**SOURCE TEXT**
====

Monday, July 27, 2009

Some Thoughts about Serious Games

This is going to be part 1 of 2 of my critiques on two different "genres" of games. This first part is about serious games. I've got some personal experience with this subject matter, as my very own school has a department dedicated to the creation of these "serious" games. I'm going to be completely honest here; I hate the term "serious game". I'm going to give you some official definitions, and then I'm going to tell you why I think it's a value judgment on our industry, and then I'll let you know how that value judgment actually works against us rather than propelling us forward. By us, I mean all developers in every part of the industry, including "serious" game designers.

So, what are serious games? I've found a few definitions that I’ll list here.

From the Michigan State University website (MSU hosts a conference called "Meaningful Play" that is all about serious games, so I think their definition can be used for reference): "Serious games are games with purpose beyond just providing entertainment. Examples include, but are not limited to, games for learning, games for health, and games for policy and social change."

Wikipedia says: "A serious game is a software or hardware application developed with game technology and game design principles for a primary purpose other than pure entertainment."

====

**PROBLEM STATEMENT**
In the blog post on serious games, explain why the author treats the Michigan State University definition as a reliable reference.

**SUPPLIED MATERIAL**
====

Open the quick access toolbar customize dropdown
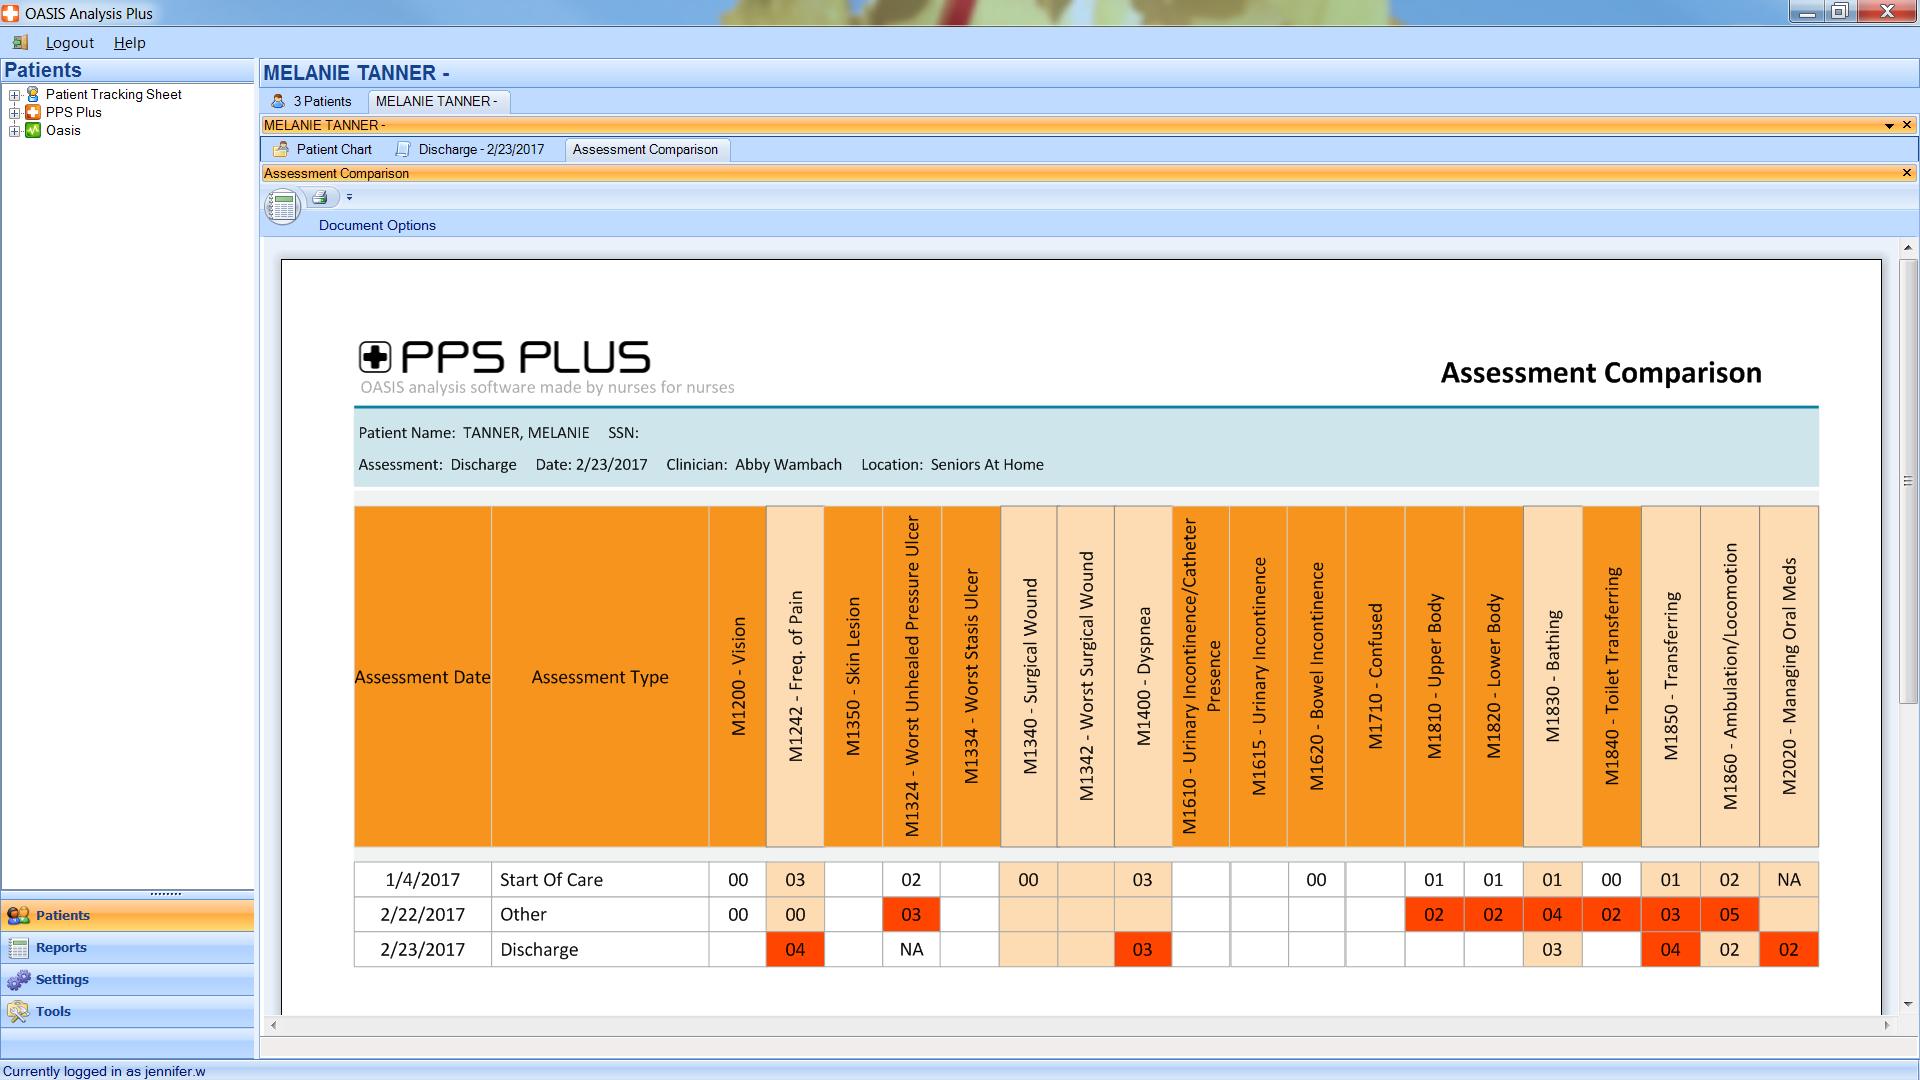Image resolution: width=1920 pixels, height=1080 pixels. coord(349,197)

====

**REPLY TO THE EXERCISE**
The author considers it usable for reference because Michigan State University hosts "Meaningful Play," a conference devoted entirely to serious games.